Spis listów

List-76     List do Stanisława Gutowskiego     1940-03-04


Bukareszt 4 marca

Drogi Panie Majorze. Dostałem przed paroma dniami adres Pana przez swego przyjaciela Gidyńskiego. Korzystam więc z tego, by napisać. Pisałem do Pana parokrotnie, ale widocznie listy nie doszły. Mam wiadomości o Janku Pożaryskim. Jest zdrów i cały, ale w strasznych warunkach. Mieszkał na Pięknej 4, gdyby się wyprowadził to będzie u moich rodziców na ul. Książęcej 2. Głód i zimno w Warszawie jest przerażające. Wszystkie opisy są niczym wobec rzeczywistości.

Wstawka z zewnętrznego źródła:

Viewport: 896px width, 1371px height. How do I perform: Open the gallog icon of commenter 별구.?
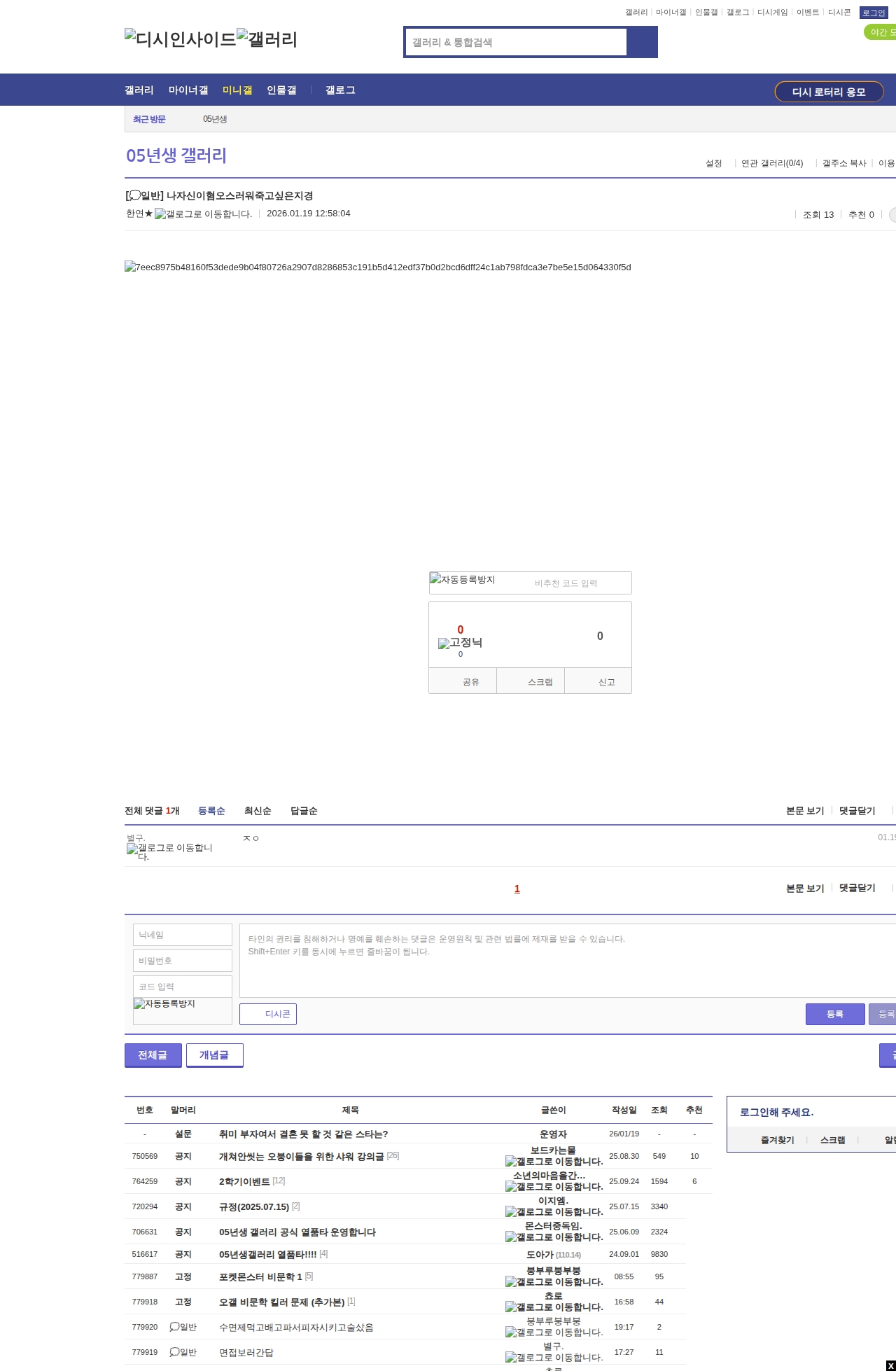169,851
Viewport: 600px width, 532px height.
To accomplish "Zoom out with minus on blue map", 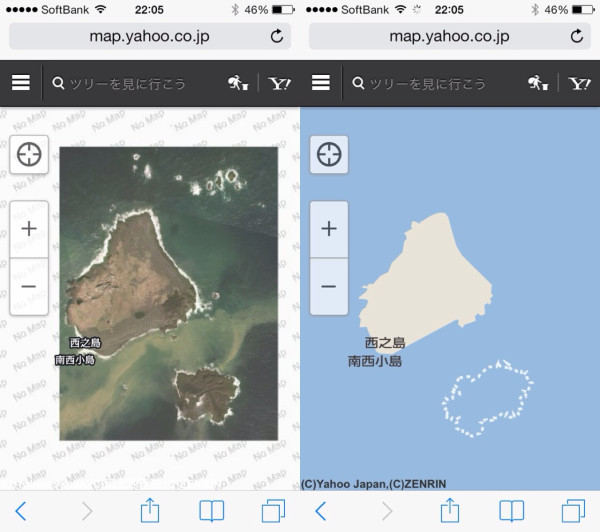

Posyłałem mu trochę pieniędzy, ale mają one b. niewielką wartość, gdyż niczego dostać nie można. Niestety stąd nie wolno wysyłać paczek żywnościowych. Otóż chciałem prosić Pana czy przez organizację amerykańskie jak Czerwony Krzyż, lub Komitet Kwakrów nie można by przesłać im paczek. Osobą wiele mogącą jest prof. Abel Columbia University. Bardzo będę wdzięczny, jeśli by Pan się tym zajął. Chętnie pokryję wszystkie koszta. Proszę również o tym zawiadomić adw. Wiśniewskiego(?), który pisał do mnie bardzo się dopytując o Janka. Może za pomocą miss Shiffly udałoby się go wyciągnąć z okupacji za granicę? To byłoby najlepsze. Druga moja prośba dotyczyłaby informacji o działalności Ukraińców w Stanach i Kanadzie. Możliwie najbardziej szczegółowych. Tym bardziej to mnie interesuje, że 18 marca jest kongres ukr. w New Yorku. Zrobi mi tym Pan wielką przysługę, gdyby poza informacjami można dostać trochę prasy ukr. Myślę, że to wszystko przez Cariga, Hoovera czy Bielawskiego można łatwo uzyskać. Załączam list do Cariga i p. Cothran, którą poznałem u Bielawskich. Będzie mi bardzo przyjemnie jak odpiszą. U mnie nic nowego. Siedzę tu na granicy. Pracuję między innymi w ambasadzie polskiej w Bukareszcie. Zawalony jestem pracą, ale to i dobrze. Nie ma czasu na myślenie. Bardzo się będę cieszył jeśli Pan nie zapomni o mnie zupełnie i będzie pisywać. Mój adres: Bucurest, Ambasada Polona, Alea Alexandru 23 dla mnie.